From Data Wrangling to Data Harmony
- Author: Anirudh Todi
- Date: September 19, 2015
The twin phenomena of big data and machine learning are combining to give organizations previously unheard of predictive power to drive their businesses in new ways. But behind the big data headlines that tease us with tales of amazing insight and business optimization lurks an inconvenient truth: raw data is very dirty and requires an enormous amount of effort to clean.
The hype surrounding big data masks a dirty little secret: most data sets are relatively dirty and must be thoroughly cleaned, lest the resulting analytic results be tainted and unusable. Specifically, organizations are coming to appreciate that “data wrangling” is a crucial first step in preparing data for broader analysis – and one that consumes a significant amount of time and effort. However, too many people regard wrangling as janitorial work; as an unglamorous rite of passage before sitting down to do “real” work. In fact, wrangling is as much a part of the data analysis process as the final results. Wrangling, properly conducted, gives you insights into the nature of your data that then allow you to ask better questions of it. Wrangling is not something that’s done in one fell swoop, but iteratively. Each step in the wrangling process exposes new potential ways that the data might be “re-wrangled,” all driving towards the goal of generating the most robust final analysis.
One way of looking at it is that having a big data set is like owning a big house. There are many more activities available to you and your friends, but at the end of the day, keeping the house clean and tidy is a major expense. What is absolutely essential is a way to automate the process of cleaning, normalizing, and preparing the big data set (the house) for the next analysis (party). It is this data preparation that is the bane of the average data scientists. If you go talk to any data scientist and ask them “How much time do you spend in data prep?” – they will likely answer saying, “Uh, that’s the worst part.”
While big data platforms like Hadoop and NoSQL databases have given us amazing new capabilities for storing and making sense of data, those big data platforms have done little to solve the elementary data transformation issues facing us today. In some ways, Hadoop and NoSQL databases may have even exacerbated the problem because of the perception that big data has been tamed, so why not collect more of it? If anything, data scientists and data analysts are struggling even more under the weight of big data and the demands to crunch it, crack it, and get something useful out of it.
More and better automation tools such as machine-learning technologies are needed to free data scientists from mundane “data-wrangling” chores. Those tools would allow scientists to focus on gleaning insights from prepared data.
In a recent survey of the state of big data, a range of experts told the New York Times that data scientists spend from 50 percent to 80 percent of their time organizing data, performing “data janitor work,” before they can begin sifting through it for nuggets.
Luckily, the big data community has responded with new offerings that take data transformations to new automated heights. Necessity is the mother of all invention, which is why some smart folks at startups like Trifacta, Tamr, and Paxata – not to mention existing companies like Informatica, IBM, and Progress Software – are turning this need into a winning business model.
These companies are on the cutting edge of data transformation.
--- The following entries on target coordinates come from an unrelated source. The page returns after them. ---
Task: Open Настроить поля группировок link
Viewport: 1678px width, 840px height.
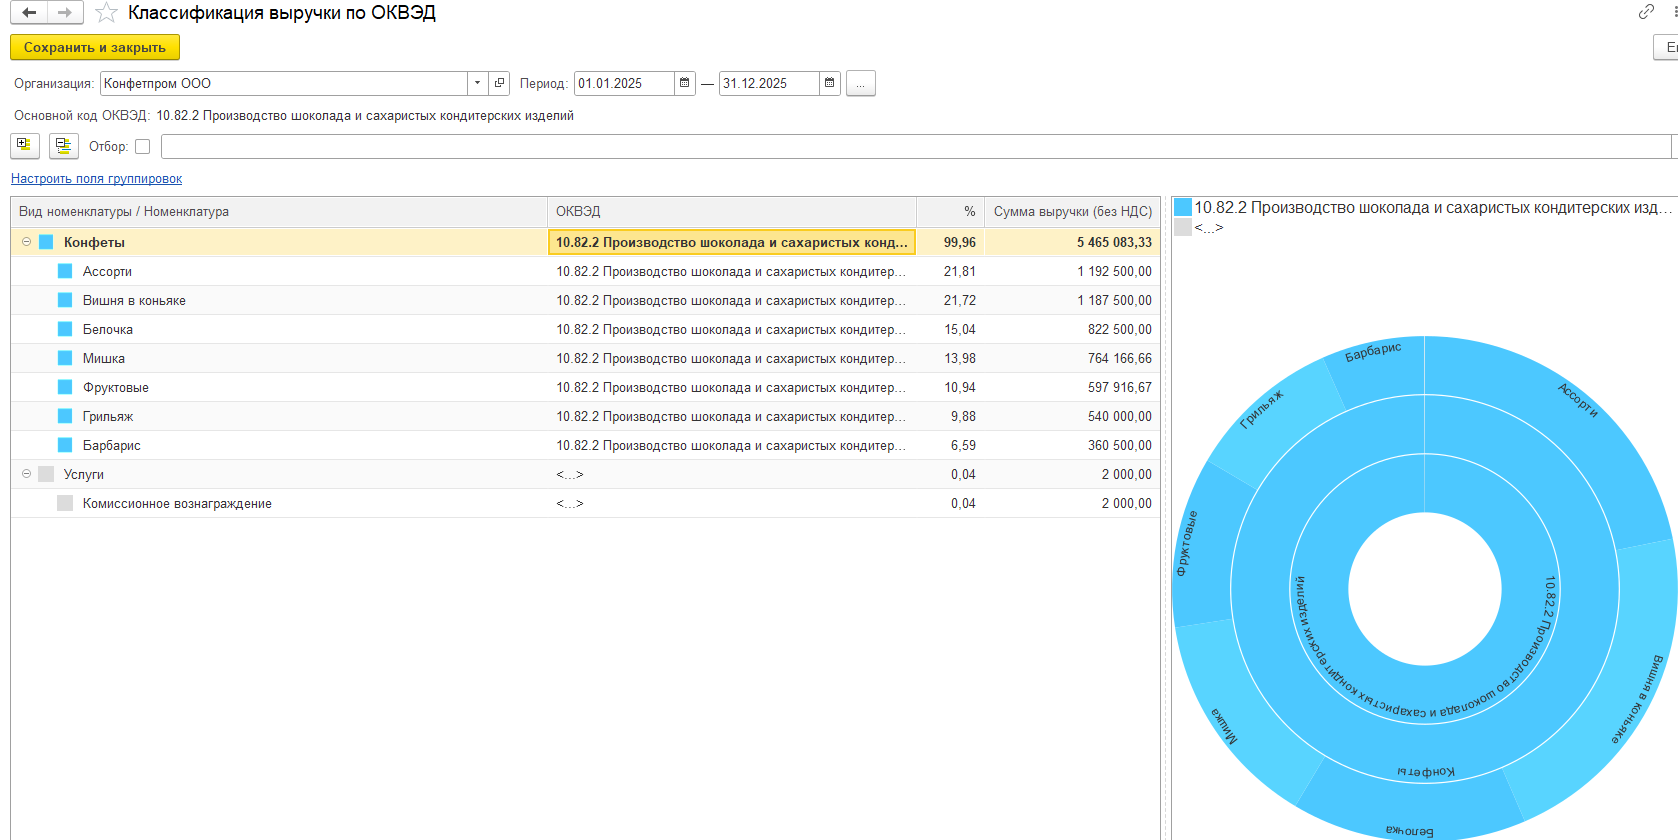Action: coord(97,179)
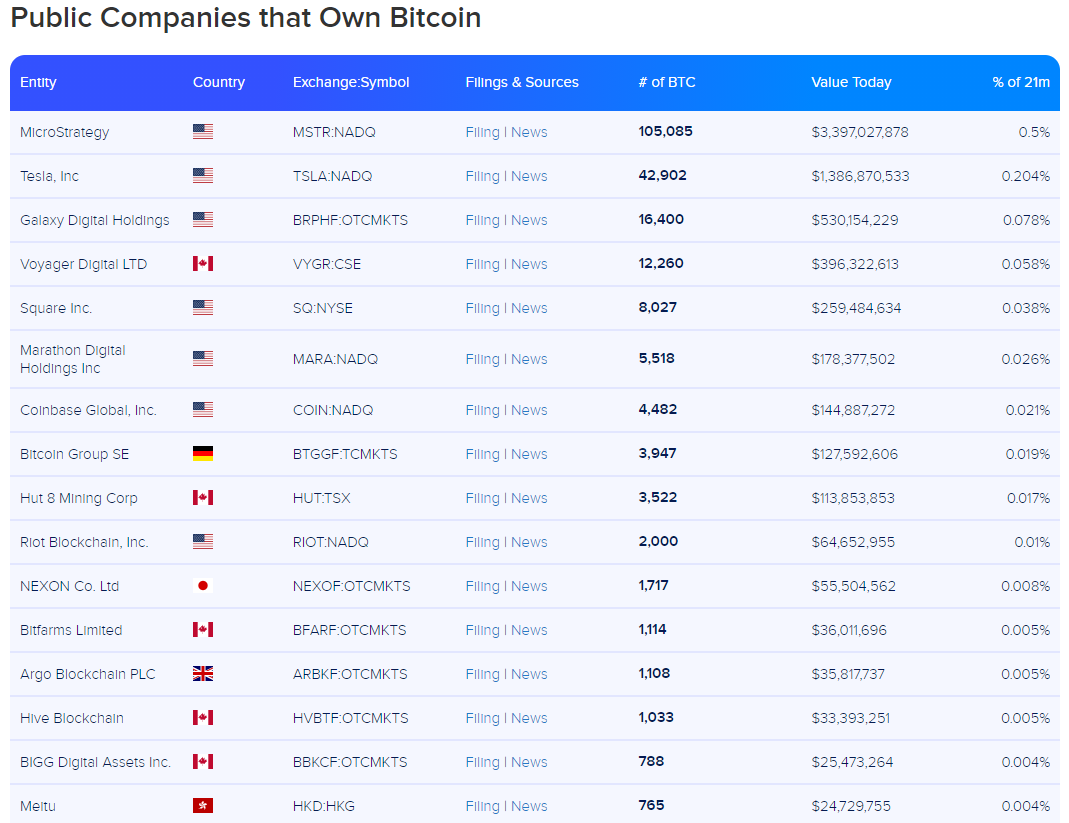The height and width of the screenshot is (823, 1069).
Task: Open News link for Riot Blockchain, Inc.
Action: pyautogui.click(x=529, y=542)
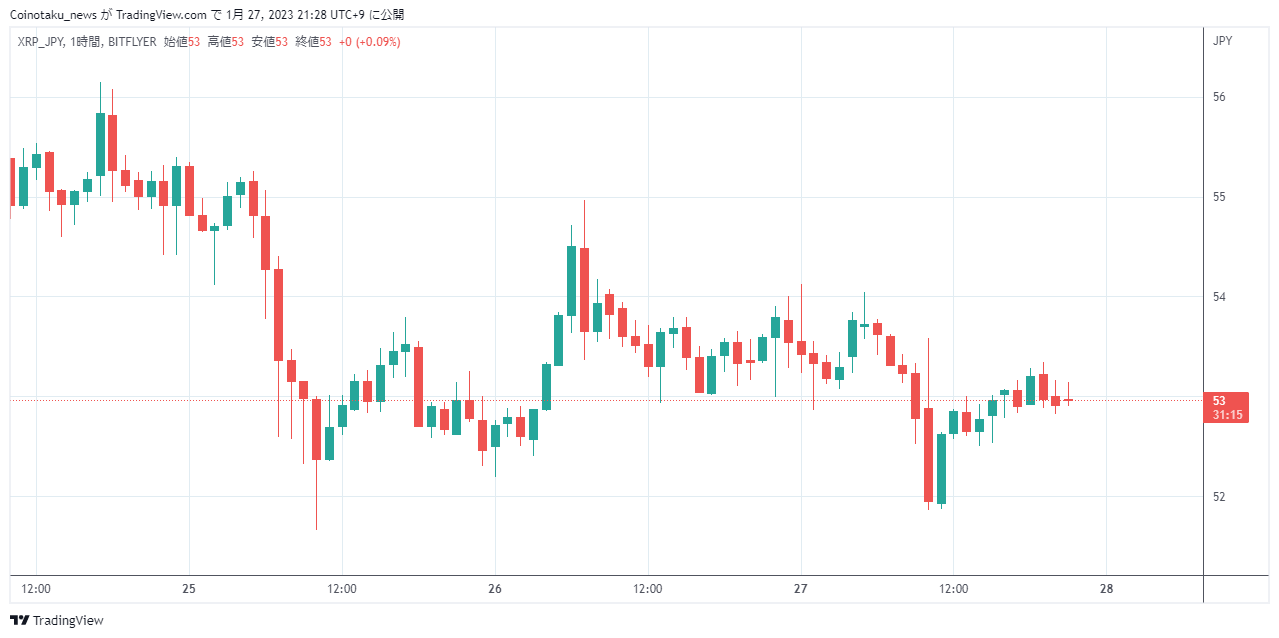Click the 1時間 interval label in legend

coord(86,42)
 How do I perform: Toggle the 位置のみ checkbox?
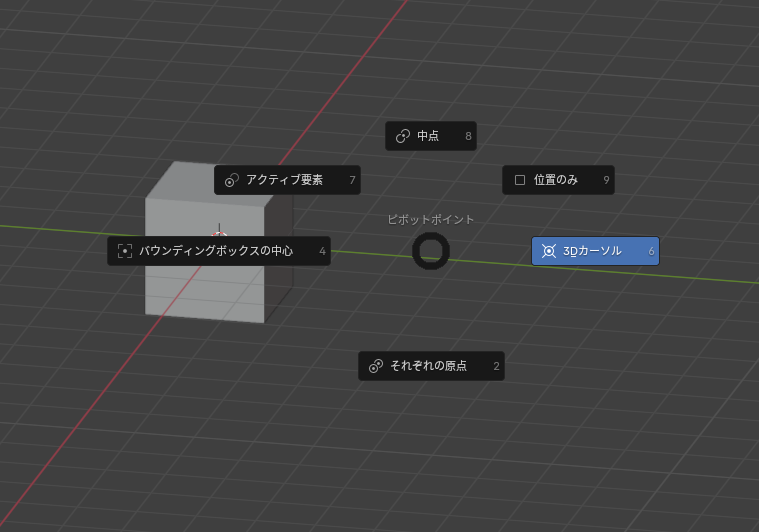pyautogui.click(x=520, y=180)
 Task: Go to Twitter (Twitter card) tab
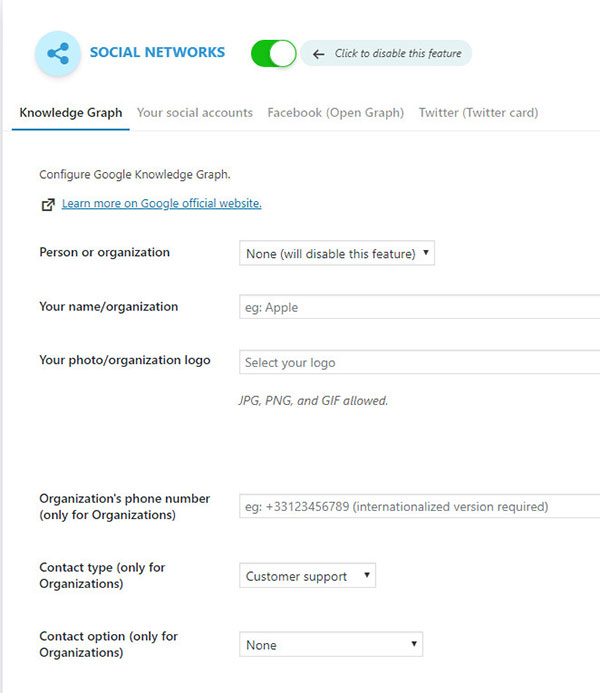click(478, 113)
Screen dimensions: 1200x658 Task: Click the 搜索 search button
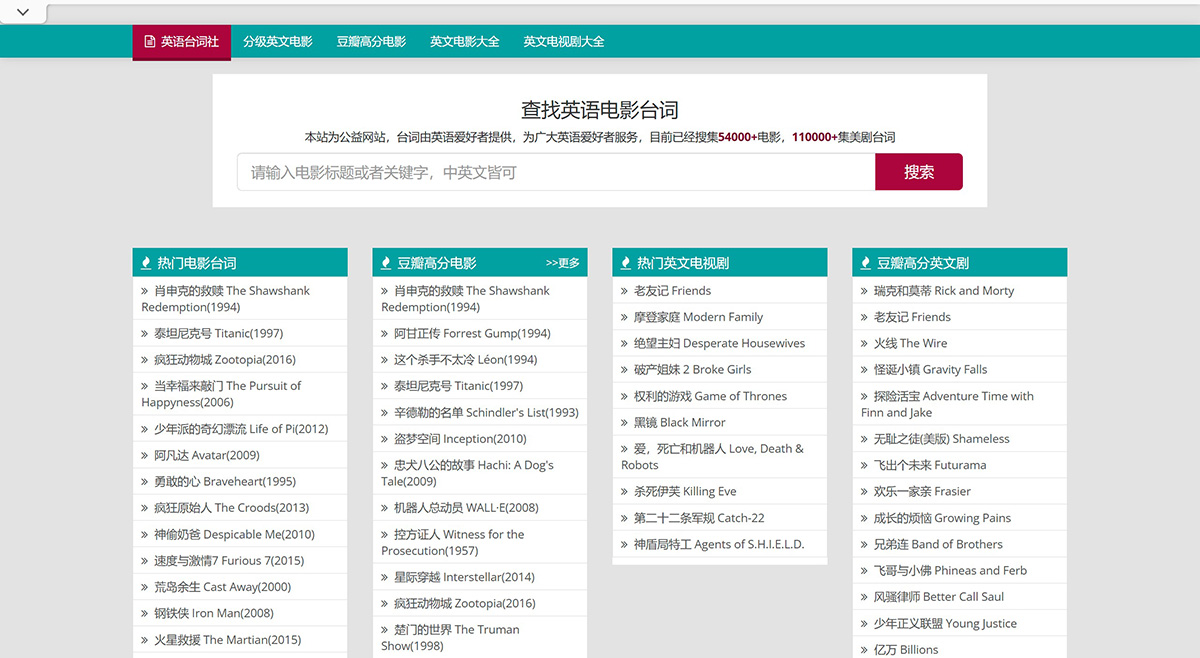[918, 171]
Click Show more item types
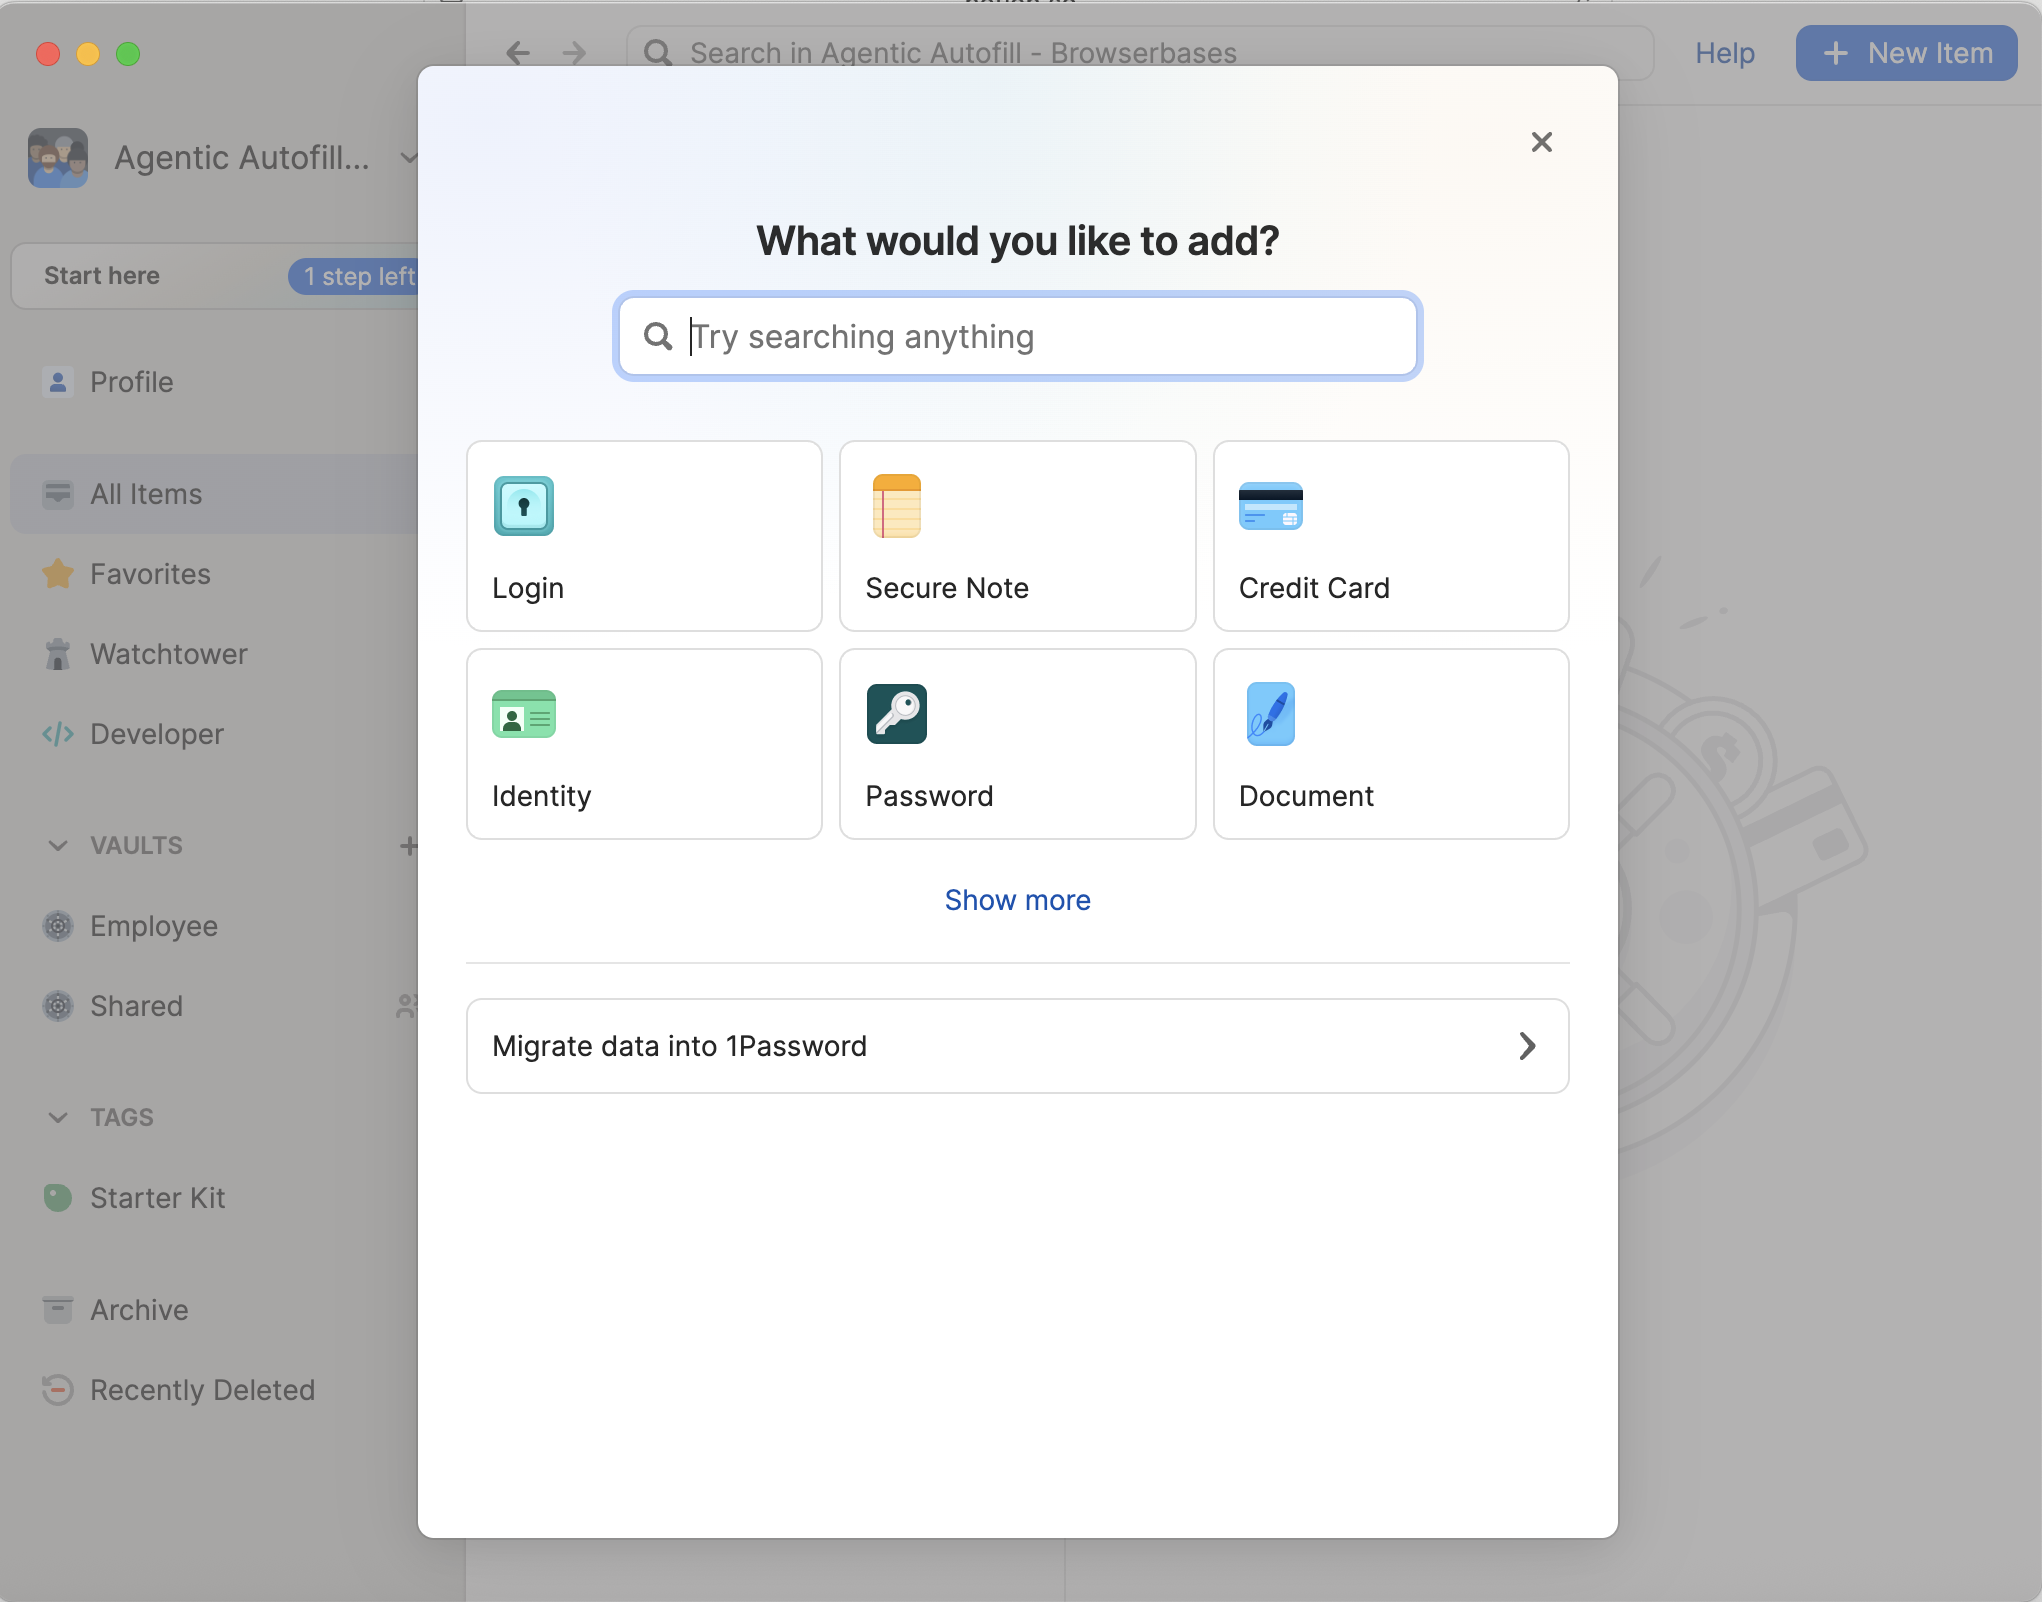Image resolution: width=2042 pixels, height=1602 pixels. [1017, 900]
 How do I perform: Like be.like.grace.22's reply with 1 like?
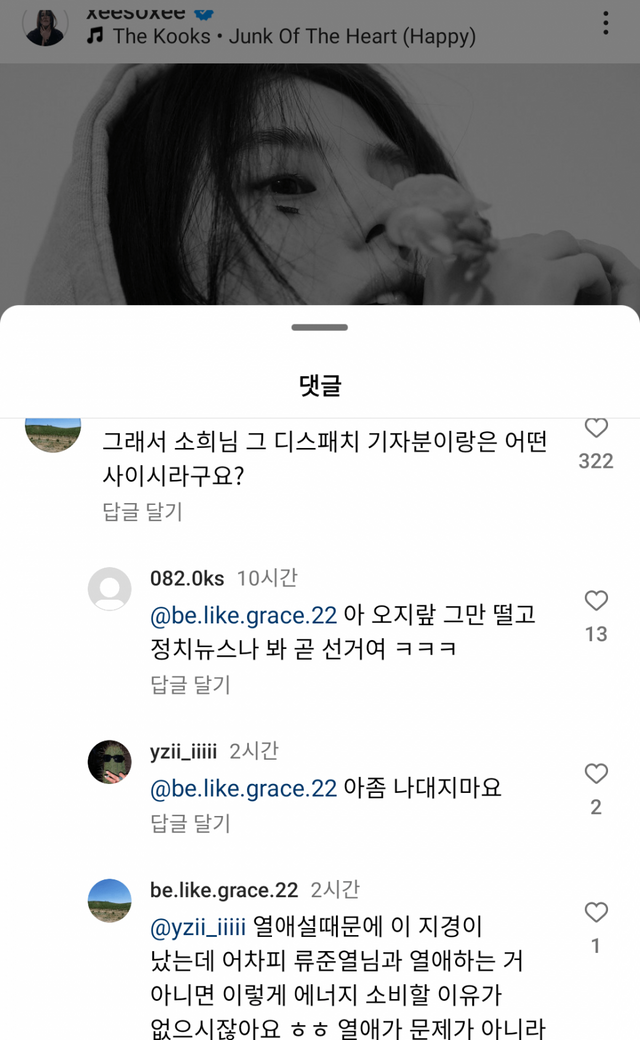click(x=596, y=912)
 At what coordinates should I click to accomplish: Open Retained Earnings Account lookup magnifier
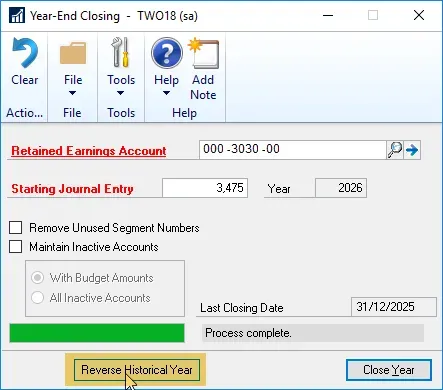(395, 150)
They were founded with the principle that there has to be a better way to clean, normalize, and otherwise prepare data for analytics. They are exploring innovative use of visual displays and machine learning algorithms to help automate the data preparation process. All these automation efforts are aimed at making it easier to prepare and harmonize data, thereby speeding up data analysis.
Although a machine can’t solve 100 percent of the data wrangling and blending problem because data is unpredictable and complex, solving as much of the problem as is possible through machine automation is a big leap forward. To start with, automation may be most accurate on semi-structured and structured data, while adhoc free-form user-generated data may require human intervention to shape the data into a machine-readable form. However, this is not to say that unstructured data would not lend itself to more automation over time, but in the near-term it might present the most challenges for accurate machine-readability. Ultimately, a machine with semantic recognition capabilities could learn patterns with a high degree of accuracy as more data is ingested and processed, whether the data is structure, semi-structured or unstructured.
Data wrangling is not a new problem. It’s plagued companies of all kinds for decades. But as data explodes in volume and diversity, the need for machines to automate data wrangling becomes even more urgent. Machines can go a long way in automating what’s been the most painful and costly part of harnessing big data. New types of data continues to get generated from newly invented thereby creating an ever-moving finishing line that makes 100 percent automation increasingly difficult. While we may never hit the complete automation, there is a clear need to invest heavily in the problem of data cleansing and transformation with the power of advanced machine learning algorithms.